Twenty-four people put their names forward but 17 failed to collect enough sponsors.

One, left-wing national executive member Gérard Filoche, says he will challenge his exclusion.

The seven candidates L-R top: Jean-Luch Bennahmias, Benoit Hamon, Arnaud Montebourg, L-R bottom: Vincent Peillon, Sylvia Pinel, Francois de Rugy, Manuel Valls
The seven candidates L-R top: Jean-Luch Bennahmias, Benoit Hamon, Arnaud Montebourg, L-R bottom: Vincent Peillon, Sylvia Pinel, Francois de Rugy, Manuel Valls Reuters/Staff

The seven who have made it through are:

  • Manuel Valls, 54, resigned as prime minister to stand; on the right of the party, he will defend the government's record but also hopes to win over some of its critics, hence his surprise promise this week to scrap article 49-3 of the constitution, a measure allowing governments to pass legislation without parliamentary approval that his government used six times;

  • Arnaud Montebourg, 54, resigned as economy minister in protest at austerity policies, advocates a "great alternative project for France" and claims he can rally all wings of the party;

  • Benoît Hamon, 49, leading left-wing rebel who resigned as education minister in protest at austerity policies; doing well in the polls, he hopes to come from behind to victory as François Fillon did in the right-wing primary;

  • Vincent Peillon, 56, former education minister who has been off the political scene for the last two years and surprised everyone with his candidacy; says he stands for "political ethics" and the defence of the government's record;

  • Jean-Luc Bennahmias, 62, the leader of the Democratic Front and the Union of Democrats and Ecologists, ex-national secretary of the Green party EELV, which he left because he found it had turned ultra-left, and ex-vice-president of the liberal Modem;

  • François Rugy, 43, vice-president of the National Assembly, left the EELV at the same time as Bennahmias and for the same reason, represents his Ecologist Party in the race;

  • Sylvia Pinel, 39, the only woman, former housing minister and president of the small, centrist Left Radical Party.

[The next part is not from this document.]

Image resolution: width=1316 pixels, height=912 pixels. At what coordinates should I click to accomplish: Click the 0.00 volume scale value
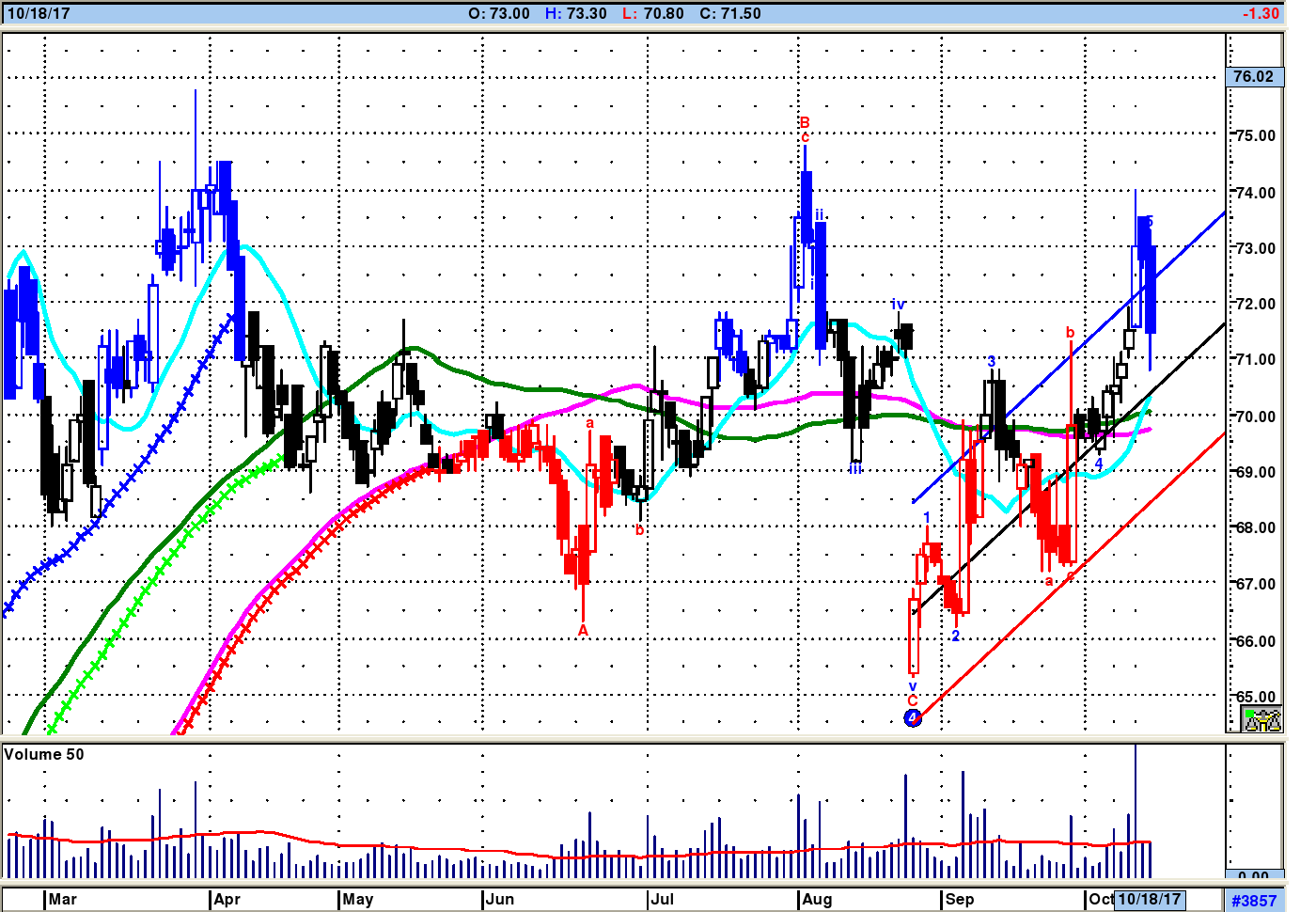pyautogui.click(x=1253, y=876)
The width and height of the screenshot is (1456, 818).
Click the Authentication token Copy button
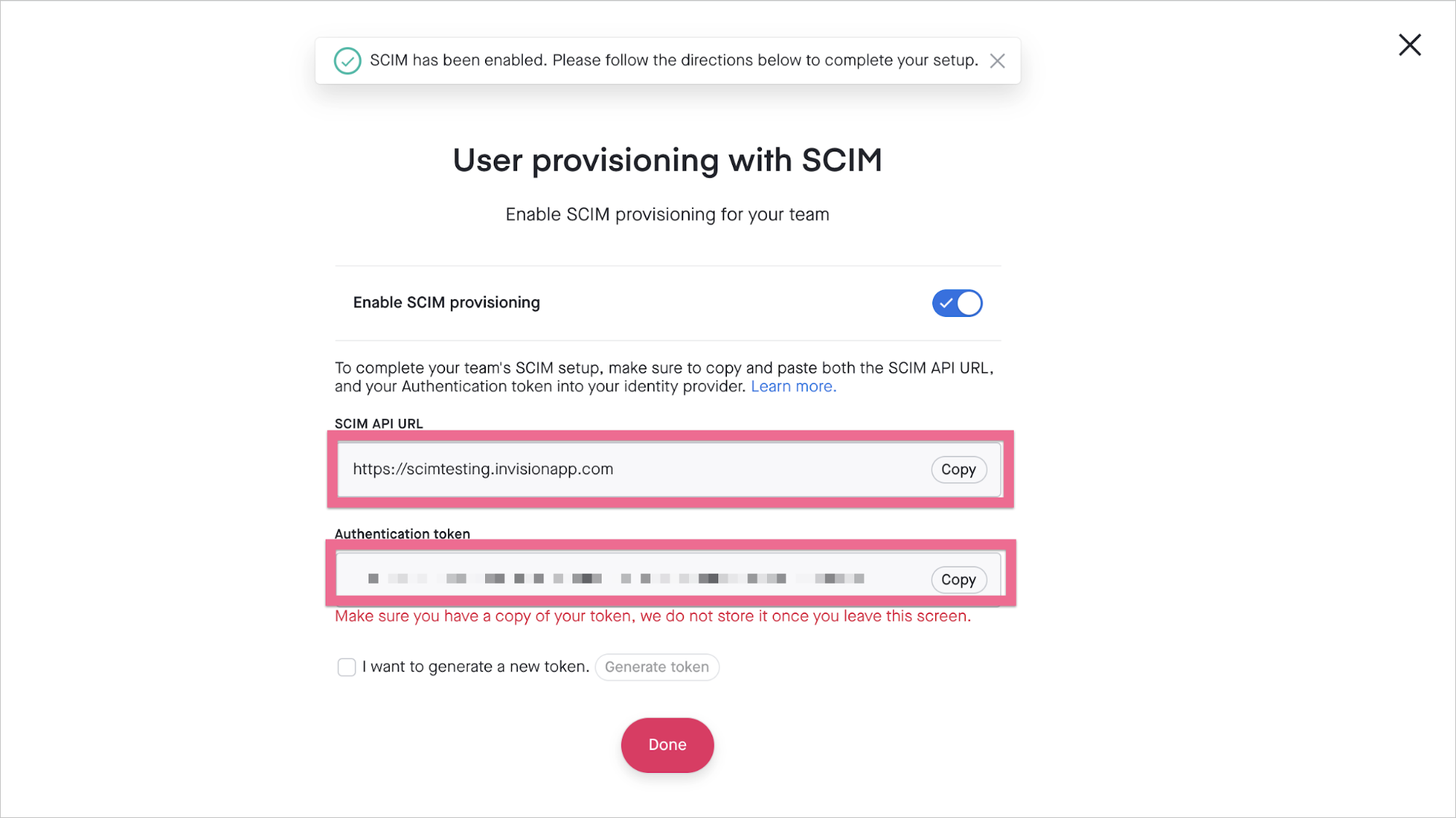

Three television debates will be broadcast before the primary vote on 22 and 29 January.

Organisers are expecting a lower turnout than in 2011, when 2.7 million took part, although more than four million voted in the mainstream right primary last month.

The winner will have an uphill task to be elected president with none of the candidates doing better than Fillon and the far right's Marine Le Pen in opinion polls at the moment.

They will face competition for centre and left-wing votes from former economy minister Emmanuel Macron, hard-left candidate Jean-Luc Mélenchon and two Trotskyists, Nathalie Arnaud and Philippe Poitou.